By MARTIN JOHNSTON
Some emergency department patients facing long waits at public hospitals will be offered cut-price care in a bid to shift them to the private sector.
Auckland City Hospital intends introducing the voucher-based scheme this week, North Shore Hospital is considering a similar scheme, and the Starship children's hospital also plans to use vouchers.
During increasingly common busy spells at North Shore, once patients have an initial assessment from a nurse, they face waits of four to eight hours to be treated in the emergency care centre for non-urgent conditions.
Waitemata District Health Board chief executive Dwayne Crombie said that at these times such patients were encouraged to go to privately owned accident and medical clinics. Most went, but some could not afford the fees - up to $70 in the middle of the night for an adult without a community services card.
"We are debating whether we give these people vouchers when we are absolutely overflowing," Dr Crombie said. "Some people think that's a good idea; some think it undermines things."
North Shore commonly leaves emergency department patients on trolleys in corridors while they wait for admission to a ward.

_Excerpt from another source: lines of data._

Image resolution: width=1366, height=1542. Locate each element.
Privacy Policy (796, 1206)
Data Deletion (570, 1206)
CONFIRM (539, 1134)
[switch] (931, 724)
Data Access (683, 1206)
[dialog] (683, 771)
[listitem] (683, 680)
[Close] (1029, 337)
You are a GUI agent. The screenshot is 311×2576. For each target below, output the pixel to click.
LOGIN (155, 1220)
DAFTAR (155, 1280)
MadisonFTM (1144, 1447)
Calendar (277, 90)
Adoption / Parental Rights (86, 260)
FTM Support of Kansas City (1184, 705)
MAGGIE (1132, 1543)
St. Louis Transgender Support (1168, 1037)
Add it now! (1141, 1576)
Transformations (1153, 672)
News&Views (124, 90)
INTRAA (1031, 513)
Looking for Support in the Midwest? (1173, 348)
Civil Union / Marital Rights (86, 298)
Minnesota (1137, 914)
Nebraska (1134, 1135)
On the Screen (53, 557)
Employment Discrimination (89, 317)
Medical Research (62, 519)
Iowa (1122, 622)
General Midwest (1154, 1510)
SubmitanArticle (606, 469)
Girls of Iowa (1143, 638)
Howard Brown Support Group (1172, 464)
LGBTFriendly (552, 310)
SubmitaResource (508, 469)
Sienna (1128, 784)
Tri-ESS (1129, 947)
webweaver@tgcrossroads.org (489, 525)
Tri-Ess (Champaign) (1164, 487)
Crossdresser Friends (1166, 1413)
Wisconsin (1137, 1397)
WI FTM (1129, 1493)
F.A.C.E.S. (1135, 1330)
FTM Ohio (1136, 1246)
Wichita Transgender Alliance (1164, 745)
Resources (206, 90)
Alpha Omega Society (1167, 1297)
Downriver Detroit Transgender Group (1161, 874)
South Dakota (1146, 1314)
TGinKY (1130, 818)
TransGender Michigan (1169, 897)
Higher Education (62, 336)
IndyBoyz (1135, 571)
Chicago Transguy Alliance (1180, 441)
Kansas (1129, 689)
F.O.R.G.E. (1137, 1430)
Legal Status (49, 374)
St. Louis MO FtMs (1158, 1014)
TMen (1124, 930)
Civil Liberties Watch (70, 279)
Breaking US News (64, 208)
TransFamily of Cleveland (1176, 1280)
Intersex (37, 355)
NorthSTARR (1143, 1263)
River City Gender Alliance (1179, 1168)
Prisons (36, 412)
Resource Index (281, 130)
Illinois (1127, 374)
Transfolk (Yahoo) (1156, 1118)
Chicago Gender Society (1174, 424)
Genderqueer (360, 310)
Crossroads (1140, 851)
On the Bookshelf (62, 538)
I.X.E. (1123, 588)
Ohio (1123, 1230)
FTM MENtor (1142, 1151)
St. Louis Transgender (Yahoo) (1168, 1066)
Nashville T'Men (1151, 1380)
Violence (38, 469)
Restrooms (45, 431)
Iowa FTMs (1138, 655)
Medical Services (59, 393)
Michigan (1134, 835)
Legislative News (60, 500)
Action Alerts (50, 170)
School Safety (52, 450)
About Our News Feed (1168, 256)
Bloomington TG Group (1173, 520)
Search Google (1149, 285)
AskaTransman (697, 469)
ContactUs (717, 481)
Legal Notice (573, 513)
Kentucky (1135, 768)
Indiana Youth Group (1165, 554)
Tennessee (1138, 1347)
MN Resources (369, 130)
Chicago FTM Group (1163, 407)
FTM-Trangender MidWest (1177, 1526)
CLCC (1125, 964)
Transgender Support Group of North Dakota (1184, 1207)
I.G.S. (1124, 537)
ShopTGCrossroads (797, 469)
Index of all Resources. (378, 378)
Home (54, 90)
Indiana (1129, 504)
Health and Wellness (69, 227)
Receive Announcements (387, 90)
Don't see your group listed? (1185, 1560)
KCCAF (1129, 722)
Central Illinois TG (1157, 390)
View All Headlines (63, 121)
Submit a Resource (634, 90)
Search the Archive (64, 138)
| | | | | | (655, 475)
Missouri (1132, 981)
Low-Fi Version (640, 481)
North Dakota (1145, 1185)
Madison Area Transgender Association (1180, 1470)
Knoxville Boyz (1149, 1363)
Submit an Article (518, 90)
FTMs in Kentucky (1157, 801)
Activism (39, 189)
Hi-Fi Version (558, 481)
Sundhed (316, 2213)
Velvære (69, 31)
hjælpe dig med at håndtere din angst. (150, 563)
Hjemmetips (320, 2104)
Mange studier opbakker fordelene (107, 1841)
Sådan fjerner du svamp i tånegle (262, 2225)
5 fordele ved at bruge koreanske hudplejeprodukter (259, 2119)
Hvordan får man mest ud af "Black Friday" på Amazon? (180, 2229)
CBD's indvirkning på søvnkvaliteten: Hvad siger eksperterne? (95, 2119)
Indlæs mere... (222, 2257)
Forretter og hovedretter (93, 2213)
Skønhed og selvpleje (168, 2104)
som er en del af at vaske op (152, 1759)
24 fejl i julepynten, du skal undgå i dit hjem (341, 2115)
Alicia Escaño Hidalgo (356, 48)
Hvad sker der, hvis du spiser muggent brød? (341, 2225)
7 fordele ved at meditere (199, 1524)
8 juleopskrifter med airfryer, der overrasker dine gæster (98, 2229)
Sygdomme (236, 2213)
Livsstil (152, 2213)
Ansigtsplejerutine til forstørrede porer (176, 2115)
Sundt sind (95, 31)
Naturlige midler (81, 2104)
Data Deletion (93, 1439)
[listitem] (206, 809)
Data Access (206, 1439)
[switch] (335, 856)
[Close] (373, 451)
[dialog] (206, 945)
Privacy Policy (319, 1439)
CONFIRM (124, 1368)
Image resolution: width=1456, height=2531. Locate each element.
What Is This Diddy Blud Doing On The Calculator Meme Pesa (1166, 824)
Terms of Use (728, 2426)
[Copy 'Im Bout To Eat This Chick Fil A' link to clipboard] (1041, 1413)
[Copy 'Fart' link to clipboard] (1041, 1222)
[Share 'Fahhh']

The Auckland City Hospital and Starship voucher schemes are financed by the White Cross group of accident and medical clinics. White Cross is also paying for an advertising campaign urging people to see a GP promptly, to reduce the load on hospital emergency departments.
Staff in the adults' hospital will offer White Cross discount vouchers to some low-risk patients. Their value will vary. For adult medical consultations they offer $10 off normal fees.
The clinical director of the hospital's emergency department, Dr Peter Freeman, said his staff would offer the vouchers under strict conditions, to fewer than eight of the average of 150 patients coming through each day.
Only patients with straightforward minor needs would be offered vouchers, and even they could refuse and wait to be seen.
Vouchers would not be offered to patients with symptoms such as headaches that might be masking more serious conditions.
He said patients coming to his department when they could have gone to a GP added only slightly to the hospital's overcrowding. More important was the hospital's failure to discharge some patients promptly.
A White Cross general manager, Dr Robert Kofoed, said Starship had decided to offer the vouchers only once patients had been treated, "for use over the weekend where they might need to be reviewed by a doctor".
Health Minister Annette King this week endorsed the voucher scheme, although she said the decision was one for health boards to make, not her.
"It is their way of handling people who go to A and E when they ought to visit a GP. I think it is an innovative way of making sure people go to the right service at the right time."